Reviews - What do customers think about The Complete Encyclopedia of Musical Instruments?
Pretty good. But could use some better editing. Jul 28, 2004
This book is one that you might expect to find buried in the books section of a discount club superstore, along with picture books on dogs and cats, plants, flowers and birds, World War II, Corvettes and Ferraris and other assorted planes, trains and automobiles, and what-have-you. And that is precisely where I happened to stumble across it while recently "weekend shopping." However, I don't think it particularly likely that the typical this site.com shopper looking for such a book will trip over it here, except by accident. So perhaps my thoughts on the book will bring it some additional customer exposure. It is not bad for what it is, it is lavishly illustrated (although not of "coffee table book" size), and it is certainly inexpensive enough.

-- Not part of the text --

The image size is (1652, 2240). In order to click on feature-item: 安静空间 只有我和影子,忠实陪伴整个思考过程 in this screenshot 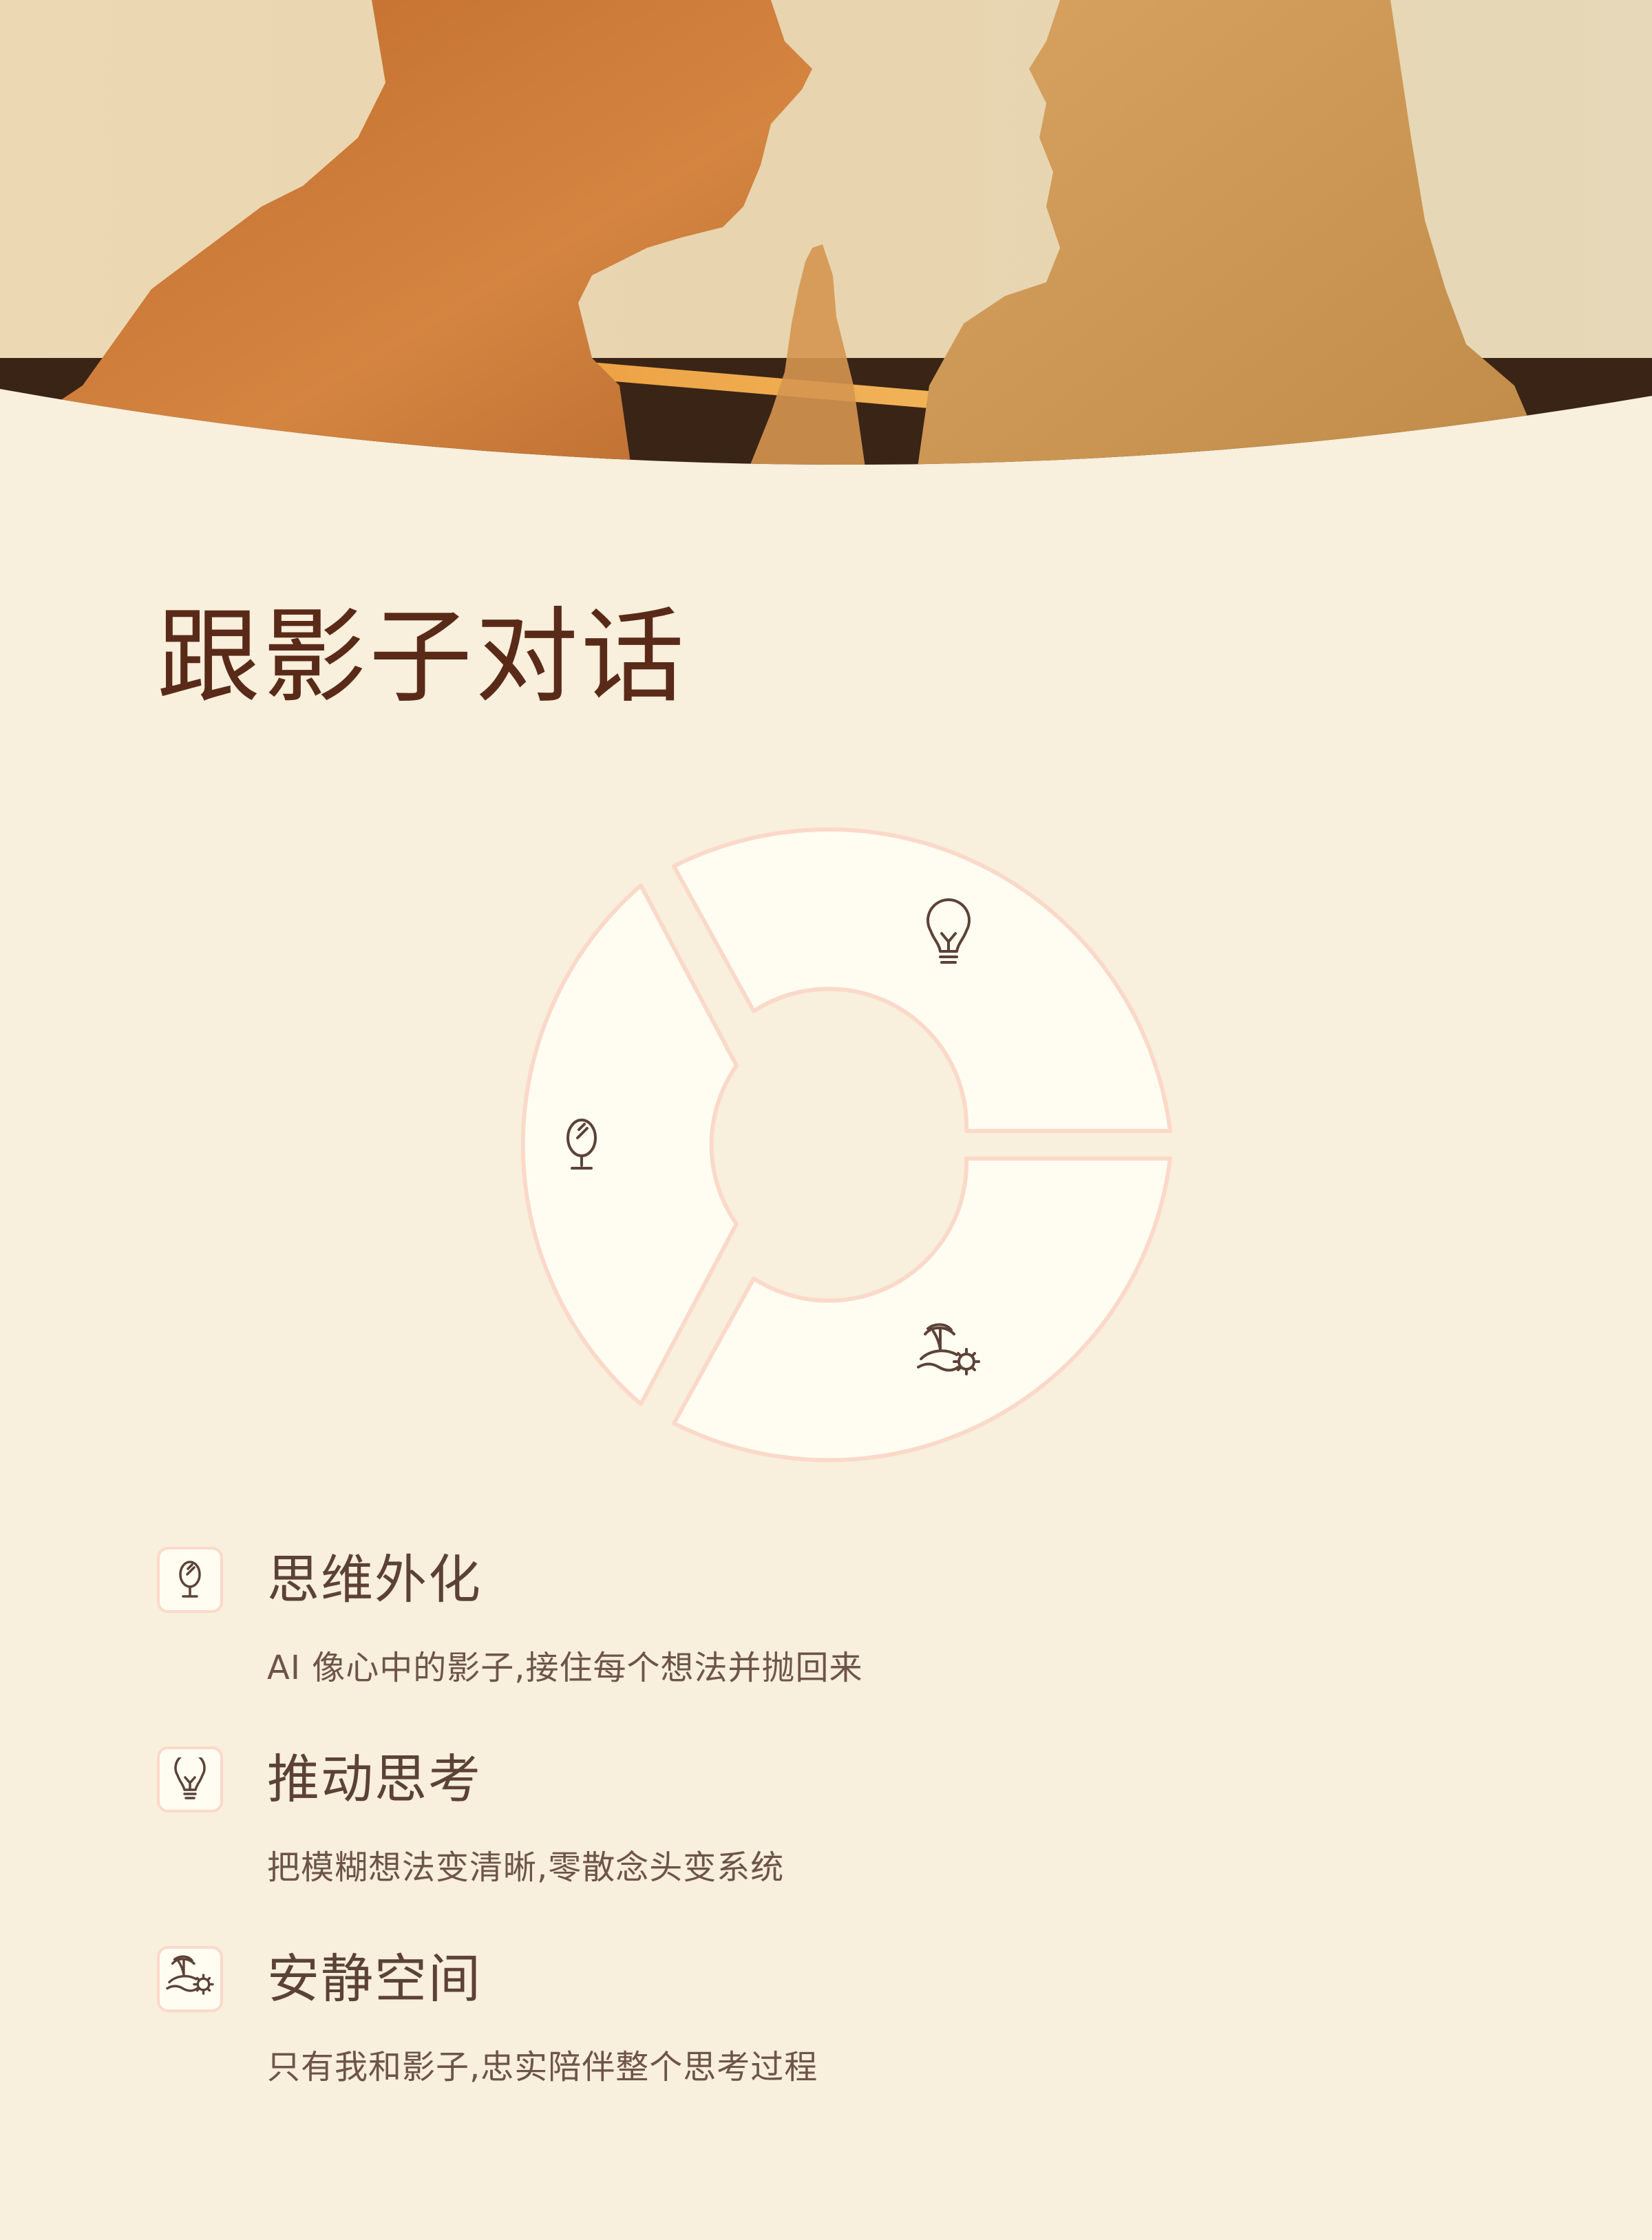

"The Complete Encyclopedia of Musical Instruments," subtitled "A comprehensive guide to music instruments from around the world," is written by two Dutch authors (Bert Oling and Heinz Wallisch) who clearly know their stuff. Described and depicted (mostly with high-quality color photographs) is a wide variety of musical instruments from antiquity to modern times and from all corners of the globe, in chronological order by instrument family (percussion, strings, woodwinds, brass, keyboards, electronic), showing how the families of instruments developed over time. And many of them obscure in present-day times, although they may have seen use in the past. There is even, near the back of the book, a list of internet resources where additional information may be found. (One of these, contrabass.com, is a website that I have had bookmarked for some years now. It is a treasure trove of "instrumental arcana" that describes in even fuller detail a number of instruments, such as ophicleides and serpents, heckelphones and sarrusophones, that see little use today but which were the forerunners and/or alternatives to more commonly used instruments of modern times. This contrabass.com website even includes a discography of recordings that actually use these arcane instruments.)

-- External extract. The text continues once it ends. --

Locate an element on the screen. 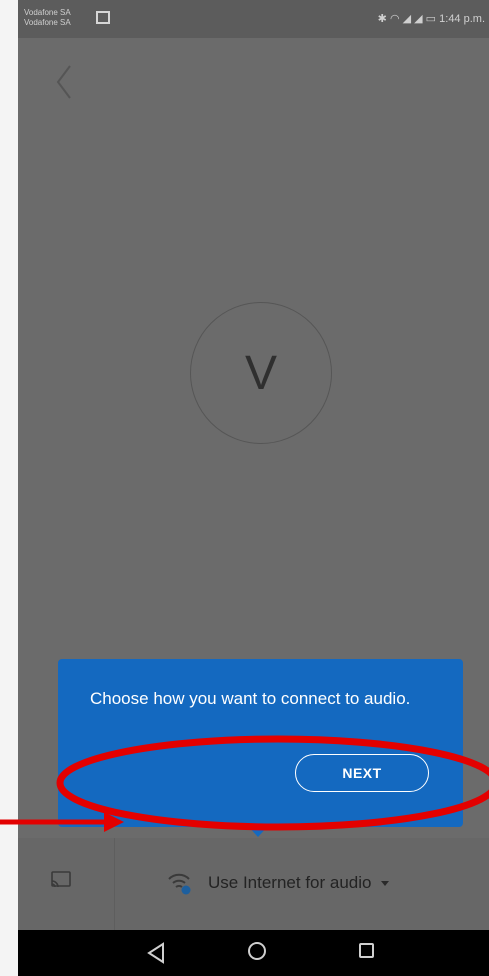 Image resolution: width=489 pixels, height=976 pixels. toolbar-divider is located at coordinates (114, 884). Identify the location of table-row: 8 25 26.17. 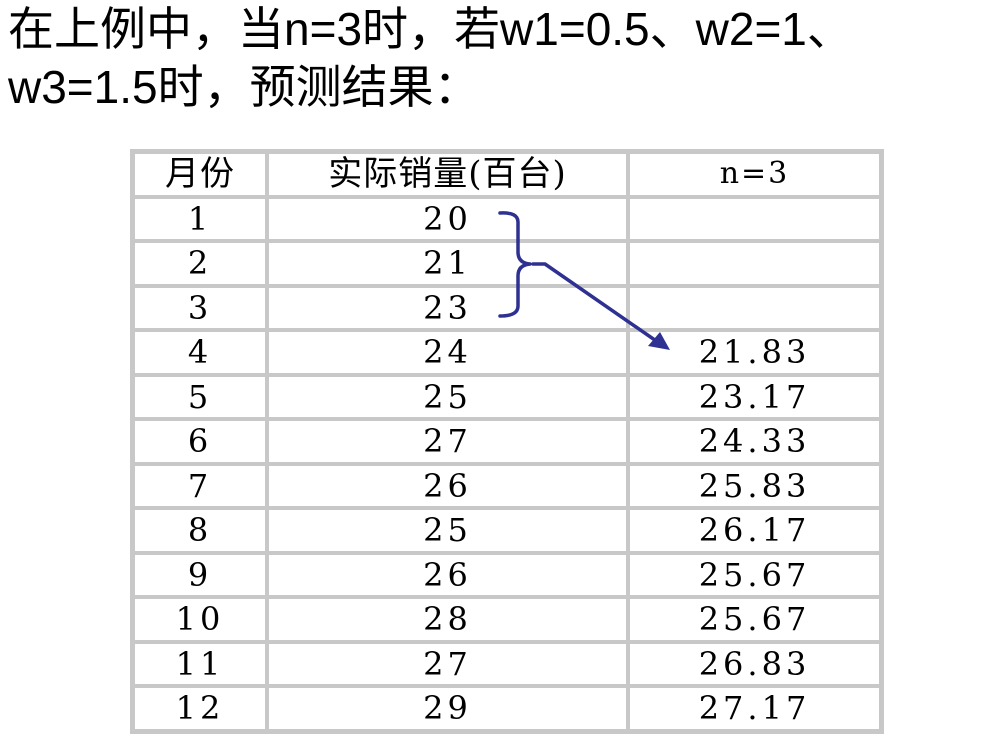
(507, 530).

This book will be of greatest interest to those of an inquisitive musical instrument bent, looking for a place to start in terms of identifying and cataloging instruments of antiquity and pre-modern times, as well as those of non-Western origin. In particular, those who follow the "HIP" (historically informed performance) practices of modern instrumentalists and ensembles, or who are world music fans, will find the book to be quite valuable for describing the instruments in actual use in such musical performances.
Considering the comprehensiveness of the book, however, there are some minor but nonetheless surprising oversights. Here are a few omissions that I managed to catch:
* The táragató, a Hungarian clarinet-like woodwind having saxophone-like "overblowing."
* The Irish Uilleann ("elbow") bagpipes.
* Frame drums (other than tambourines and bodhrans), such as those from North Africa.
* Instruments of the Balinese gamelan orchestra.
* "One-off" but nonetheless important instruments, such as those invented and used by Harry Partch.
A few of the photos have erroneous captions. (For example, the German bandoneon, made popular by its use in Argentinean tangos, is actually illustrated using the photo of a more conventional concert accordion.) And some of the descriptions seem to suffer from a language gap of sorts. (For instance, the thumb piano, from Zimbabwe, known nearly everywhere, from what I can determine, as the mbira, here gets a different and unfamiliar name.)
Much of the above "carping" can be chalked up to my personal interest in completeness and accuracy, and the typical reader will probably not even catch such points. But, to go back to my brief description at the outset, this effort could probably have used a qualified editor; proper names are also occasionally misspelled. As far as I can determine, the authors took it upon themselves to do the entire book without proper editorial help. And more power to them; English is, after all, their second language. I should do so well writing a book in Dutch!
Summary: Not perfect or complete, but an excellent bargain and a good starting point for someone needing such information and willing to read further.